Cala il sipario sulla terza edizione del «Cicero Award»

Dic 16, 2019

Il premio, organizzato dalla Fondazione Marco Tullio Cicerone, ha consegnato i riconoscimenti alle personalità del territorio
di Redazione

Cala il sipario sulla terza edizione del «Cicero Award»Cala il sipario sulla terza edizione del Cicero Award», l’evento dell’anno organizzato ad Arce dalla Fondazione Marco Tullio Cicerone che si occupa della promozione culturale e storica territoriale, in sinergica collaborazione con la XV Comunità Montana Valle del Liri. Il Premio che vanta un primato non solo provinciale e regionale, ma anche nazionale è stato patrocinato dalla Camera dei Deputati, dal Senato della Repubblica, dalla Regione Lazio, dalla Provincia di Frosinone, dall’Università di Cassino e del Lazio Meridionale, dal Parlamento Europeo, dal Rotary E-Club 2071 e dall’Anci Lazio.

Era gremita la Sala Conferenze della Fondazione Cicerone venerdì scorso, in occasione della cerimonia di premiazione del prestigioso riconoscimento. «Ringrazio i protagonisti del territorio, l’Arma dei carabinieri, il generale Tullio Del Sette per averci onorato della presenza – ha detto durante la serata di premiazione Gianluca Quadrini, presidente dell’Ente montano – Le istituzioni siano sempre vicine al territorio, alle aziende, agli imprenditori che con sacrificio scelgono di restare nella nostra provincia».  «Il nostro obiettivo – ha proseguito la direttrice della fondazione, Giuseppina Iannotta – è la valorizzazione delle potenzialità del territorio».

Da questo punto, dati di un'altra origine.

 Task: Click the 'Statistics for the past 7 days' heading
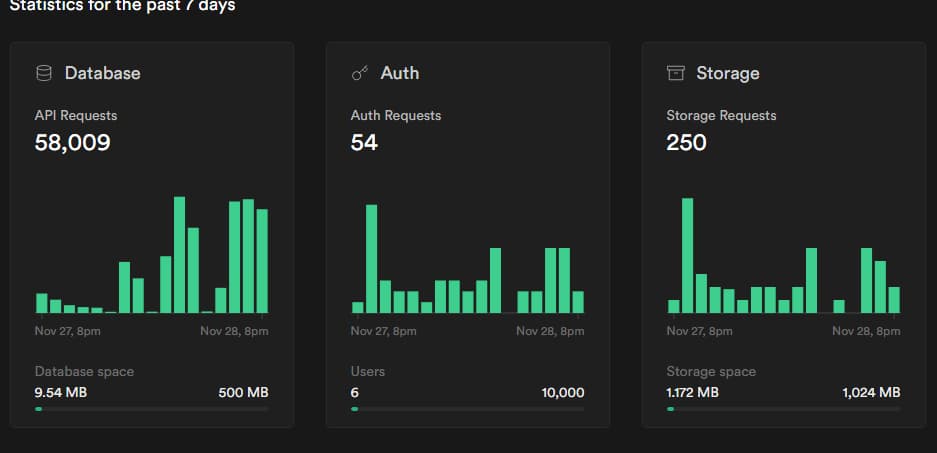click(123, 6)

I riconoscimenti sono stati conferiti a Maurizio Stirpe – imprenditore e dirigente sportivo, vicepresidente di Confindustria e presidente del Frosinone Calcio – al generale Tullio Del Sette, al Colonnello dei carabinieri Emanuele Gaeta, al sostituto procuratore Chiara D’Orefice, al procuratore della Repubblica Luciano D’Emmanuele, a Francesco De Angelis – Commissario Unico dei Consorzi Industriali del Lazio. Tra i premiati anche volti noti della tv tra cui i giornalisti Michele Cucuzza, Paola Zanoni e Franco Foresta Martin. Lo scrittore Massimo De Santis. E poi esperti di comunicazione come Paola Biadetti – direttore artistico dello Spoleto Meeting Art – musicisti di spessore come Carmine Santaniello e Marco Misciagna – attori – come Alessandro Calonaci. Il Cicero Award non ha dimenticato gli imprenditori Francesco Borgomeo, Tonino Boccadamo, Michele Mancini, Ornella Massaro, Gianfranco Treglia. E neanche le giovani promesse dello sport come il ciclista Lorenzo Germani. Riconoscimenti anche per il professore di neurologia all’università di Miami David Della Morte, per l’avvocato cassazionista Francesco Petrillo, e per Guglielmo Mollicone,  papà della povera Serena.